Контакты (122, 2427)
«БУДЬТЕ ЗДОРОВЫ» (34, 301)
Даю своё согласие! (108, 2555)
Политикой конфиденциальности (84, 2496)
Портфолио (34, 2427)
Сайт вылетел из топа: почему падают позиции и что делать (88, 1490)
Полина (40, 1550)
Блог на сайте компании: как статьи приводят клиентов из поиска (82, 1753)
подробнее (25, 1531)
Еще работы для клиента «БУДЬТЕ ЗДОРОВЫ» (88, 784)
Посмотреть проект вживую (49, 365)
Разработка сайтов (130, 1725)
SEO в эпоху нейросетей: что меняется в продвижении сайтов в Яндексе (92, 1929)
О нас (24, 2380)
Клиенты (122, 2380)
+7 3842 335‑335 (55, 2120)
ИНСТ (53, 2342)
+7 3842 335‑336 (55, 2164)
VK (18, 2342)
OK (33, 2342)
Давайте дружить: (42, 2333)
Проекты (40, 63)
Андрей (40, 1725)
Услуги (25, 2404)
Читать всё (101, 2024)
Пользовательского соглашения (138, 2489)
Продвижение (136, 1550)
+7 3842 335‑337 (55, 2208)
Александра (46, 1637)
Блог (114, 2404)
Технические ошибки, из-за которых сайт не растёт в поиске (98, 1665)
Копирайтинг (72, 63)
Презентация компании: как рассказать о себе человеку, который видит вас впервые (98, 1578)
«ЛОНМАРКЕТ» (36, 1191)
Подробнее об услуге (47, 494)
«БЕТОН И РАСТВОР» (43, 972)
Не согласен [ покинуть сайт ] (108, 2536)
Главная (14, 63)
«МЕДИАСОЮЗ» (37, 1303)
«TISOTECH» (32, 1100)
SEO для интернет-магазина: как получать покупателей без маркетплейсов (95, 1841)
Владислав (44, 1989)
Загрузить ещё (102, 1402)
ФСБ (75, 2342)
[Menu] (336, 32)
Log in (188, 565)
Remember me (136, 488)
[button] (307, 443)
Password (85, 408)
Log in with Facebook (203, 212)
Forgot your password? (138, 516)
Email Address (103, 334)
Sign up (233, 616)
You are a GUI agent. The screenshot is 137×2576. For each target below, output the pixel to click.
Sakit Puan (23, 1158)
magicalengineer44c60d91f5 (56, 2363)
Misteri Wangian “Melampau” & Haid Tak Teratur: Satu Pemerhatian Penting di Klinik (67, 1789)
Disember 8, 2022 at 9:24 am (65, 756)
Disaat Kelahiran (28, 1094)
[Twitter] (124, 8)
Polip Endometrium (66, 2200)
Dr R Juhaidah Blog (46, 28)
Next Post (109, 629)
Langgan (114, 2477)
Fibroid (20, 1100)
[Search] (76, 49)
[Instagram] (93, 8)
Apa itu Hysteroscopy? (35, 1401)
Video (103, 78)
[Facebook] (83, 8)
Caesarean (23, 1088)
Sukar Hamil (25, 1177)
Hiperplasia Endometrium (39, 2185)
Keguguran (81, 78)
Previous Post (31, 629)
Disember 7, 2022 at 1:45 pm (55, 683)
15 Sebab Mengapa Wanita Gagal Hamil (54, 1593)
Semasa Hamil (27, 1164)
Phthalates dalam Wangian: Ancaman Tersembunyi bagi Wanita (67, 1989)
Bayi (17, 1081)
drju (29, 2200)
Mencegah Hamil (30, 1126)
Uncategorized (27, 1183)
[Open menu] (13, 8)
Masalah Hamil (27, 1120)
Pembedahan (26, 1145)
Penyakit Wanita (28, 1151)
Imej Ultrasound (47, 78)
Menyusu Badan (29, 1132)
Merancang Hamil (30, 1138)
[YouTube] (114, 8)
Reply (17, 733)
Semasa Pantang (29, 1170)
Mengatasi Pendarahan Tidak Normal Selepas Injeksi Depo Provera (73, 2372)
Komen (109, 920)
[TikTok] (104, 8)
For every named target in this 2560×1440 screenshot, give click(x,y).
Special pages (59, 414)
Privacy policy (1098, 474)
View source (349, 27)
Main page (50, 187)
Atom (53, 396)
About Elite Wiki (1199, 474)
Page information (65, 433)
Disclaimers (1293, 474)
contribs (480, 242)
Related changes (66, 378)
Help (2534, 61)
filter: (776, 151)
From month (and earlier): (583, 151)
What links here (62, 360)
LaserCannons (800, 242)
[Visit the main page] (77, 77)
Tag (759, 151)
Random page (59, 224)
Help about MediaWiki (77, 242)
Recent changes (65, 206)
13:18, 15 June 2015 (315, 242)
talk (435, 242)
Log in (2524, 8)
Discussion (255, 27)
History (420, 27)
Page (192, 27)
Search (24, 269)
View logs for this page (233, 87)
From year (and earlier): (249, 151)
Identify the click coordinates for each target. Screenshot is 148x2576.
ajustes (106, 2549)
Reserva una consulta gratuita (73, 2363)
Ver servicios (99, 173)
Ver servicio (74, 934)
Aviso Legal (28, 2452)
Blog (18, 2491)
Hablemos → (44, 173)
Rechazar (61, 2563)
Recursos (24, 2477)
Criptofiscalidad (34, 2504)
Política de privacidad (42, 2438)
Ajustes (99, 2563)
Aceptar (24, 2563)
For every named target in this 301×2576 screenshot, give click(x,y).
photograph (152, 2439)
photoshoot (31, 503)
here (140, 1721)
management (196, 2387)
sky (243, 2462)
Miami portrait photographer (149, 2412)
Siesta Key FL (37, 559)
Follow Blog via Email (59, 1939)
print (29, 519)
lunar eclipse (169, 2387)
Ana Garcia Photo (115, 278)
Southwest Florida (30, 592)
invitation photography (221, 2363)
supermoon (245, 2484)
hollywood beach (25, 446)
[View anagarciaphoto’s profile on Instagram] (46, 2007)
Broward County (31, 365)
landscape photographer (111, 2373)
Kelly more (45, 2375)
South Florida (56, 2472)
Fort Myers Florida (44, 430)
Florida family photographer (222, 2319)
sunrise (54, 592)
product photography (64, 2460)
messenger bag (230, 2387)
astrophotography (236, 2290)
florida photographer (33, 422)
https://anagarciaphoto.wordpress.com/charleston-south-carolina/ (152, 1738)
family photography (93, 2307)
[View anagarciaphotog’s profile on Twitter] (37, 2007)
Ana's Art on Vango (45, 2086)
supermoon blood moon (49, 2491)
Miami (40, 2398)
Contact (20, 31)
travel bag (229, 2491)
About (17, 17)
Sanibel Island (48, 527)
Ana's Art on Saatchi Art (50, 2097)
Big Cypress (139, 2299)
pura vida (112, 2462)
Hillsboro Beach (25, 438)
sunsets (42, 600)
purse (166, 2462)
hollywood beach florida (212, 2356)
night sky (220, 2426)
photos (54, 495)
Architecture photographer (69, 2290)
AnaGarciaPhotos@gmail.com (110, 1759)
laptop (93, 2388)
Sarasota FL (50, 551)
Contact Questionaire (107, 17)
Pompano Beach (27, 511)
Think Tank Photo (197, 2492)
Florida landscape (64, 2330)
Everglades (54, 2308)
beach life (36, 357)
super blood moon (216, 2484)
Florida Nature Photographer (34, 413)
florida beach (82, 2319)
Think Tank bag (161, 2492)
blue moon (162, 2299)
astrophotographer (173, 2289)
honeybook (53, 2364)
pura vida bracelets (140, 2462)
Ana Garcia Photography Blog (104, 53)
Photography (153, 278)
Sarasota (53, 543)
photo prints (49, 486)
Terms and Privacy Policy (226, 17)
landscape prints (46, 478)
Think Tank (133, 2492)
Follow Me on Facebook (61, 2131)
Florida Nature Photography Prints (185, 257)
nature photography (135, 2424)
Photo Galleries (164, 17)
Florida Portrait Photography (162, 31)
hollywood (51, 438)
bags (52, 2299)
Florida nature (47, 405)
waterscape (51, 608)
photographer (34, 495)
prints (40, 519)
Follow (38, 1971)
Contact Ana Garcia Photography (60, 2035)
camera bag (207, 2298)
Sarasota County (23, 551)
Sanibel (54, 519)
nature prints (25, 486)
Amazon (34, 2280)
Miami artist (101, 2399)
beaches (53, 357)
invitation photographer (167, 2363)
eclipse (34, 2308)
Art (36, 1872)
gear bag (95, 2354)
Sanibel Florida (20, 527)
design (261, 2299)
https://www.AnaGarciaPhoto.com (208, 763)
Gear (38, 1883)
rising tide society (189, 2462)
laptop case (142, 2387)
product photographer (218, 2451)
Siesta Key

• [Task instructions] From the data above, output exactly the lines between the one containing "Page information (65, 433)" and the one containing "Discussion (255, 27)", counting both of them.

• [Response to the exercise]
Page information (65, 433)
Disclaimers (1293, 474)
contribs (480, 242)
Related changes (66, 378)
Help (2534, 61)
filter: (776, 151)
From month (and earlier): (583, 151)
What links here (62, 360)
LaserCannons (800, 242)
[Visit the main page] (77, 77)
Tag (759, 151)
Random page (59, 224)
Help about MediaWiki (77, 242)
Recent changes (65, 206)
13:18, 15 June 2015 (315, 242)
talk (435, 242)
Log in (2524, 8)
Discussion (255, 27)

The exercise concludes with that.